Bakteri asam laktat mampu menstimulasi sistem imun karena adanya senyawa peptidoglikan dan lipopolisakarida dalam dinding sel. Bakteri asam laktat melakukan kontak dengan sistem imun saluran usus melalui sel M atau sel

folikel epitelium dari Peyer’s patch atau melalui sel epitelial saluran usus halus

atau usus besar. Interaksi antara bakteri asam laktat dengan sel M hanya menstimulasi respon imun spesifik, sedangkan interaksi antara bakteri asam laktat dengan sel folikel epitel menstimulasi respon imun non spesifik atau peradangan meskipun juga dapat meningkatkan respon imun spesifik (Surono 2004).

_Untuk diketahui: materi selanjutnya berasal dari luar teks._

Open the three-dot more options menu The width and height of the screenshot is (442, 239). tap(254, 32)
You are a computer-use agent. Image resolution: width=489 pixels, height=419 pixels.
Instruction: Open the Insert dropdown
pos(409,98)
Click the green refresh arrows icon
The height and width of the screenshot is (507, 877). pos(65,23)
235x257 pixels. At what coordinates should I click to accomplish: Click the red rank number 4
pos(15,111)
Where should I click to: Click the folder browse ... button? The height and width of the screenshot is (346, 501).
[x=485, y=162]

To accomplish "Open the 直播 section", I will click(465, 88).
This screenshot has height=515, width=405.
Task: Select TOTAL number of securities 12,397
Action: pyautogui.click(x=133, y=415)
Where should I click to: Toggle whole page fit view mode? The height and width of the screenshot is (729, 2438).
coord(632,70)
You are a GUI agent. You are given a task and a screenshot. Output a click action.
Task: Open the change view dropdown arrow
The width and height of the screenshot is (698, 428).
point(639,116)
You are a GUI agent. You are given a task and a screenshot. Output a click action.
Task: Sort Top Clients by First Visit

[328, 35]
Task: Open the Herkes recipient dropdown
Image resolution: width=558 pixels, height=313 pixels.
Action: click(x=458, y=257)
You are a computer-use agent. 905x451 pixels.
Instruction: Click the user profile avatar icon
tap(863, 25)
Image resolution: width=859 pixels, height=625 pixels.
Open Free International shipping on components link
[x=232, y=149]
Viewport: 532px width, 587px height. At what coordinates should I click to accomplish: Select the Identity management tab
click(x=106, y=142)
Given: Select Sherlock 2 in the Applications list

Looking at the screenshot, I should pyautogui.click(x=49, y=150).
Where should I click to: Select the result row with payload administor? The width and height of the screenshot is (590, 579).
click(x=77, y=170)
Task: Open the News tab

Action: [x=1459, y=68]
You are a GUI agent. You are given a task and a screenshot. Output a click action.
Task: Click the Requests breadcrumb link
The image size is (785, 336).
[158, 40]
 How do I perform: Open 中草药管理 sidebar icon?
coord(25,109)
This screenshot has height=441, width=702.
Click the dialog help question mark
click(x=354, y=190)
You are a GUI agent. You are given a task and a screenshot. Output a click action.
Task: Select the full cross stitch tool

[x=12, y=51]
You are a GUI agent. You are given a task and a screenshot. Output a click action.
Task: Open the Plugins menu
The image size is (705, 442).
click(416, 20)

Probiotik selain mempunyai efek modulasi flora normal saluran pencernaan, probiotik juga mampu berperan sebagai modulator sistem imun (Gorbach 2000).

Lactobacilli meningkatkan fungsi imunitas seluler dan humoral (Vanderhoof 2001). Bakteri ini mampu menstimulasi sistem imun antara lain meningkatkan fungsi fagositosis makrofag, sel natural killer (NK), monosit dan netrofil.

Lactobacillus GG mampu merangsang sekresi IgM setelah vaksinasi rotavirus dan meningkatkan produksi IgA dengan hasil akhir meningkatkan produksi imunoglobulin (Walker 2000).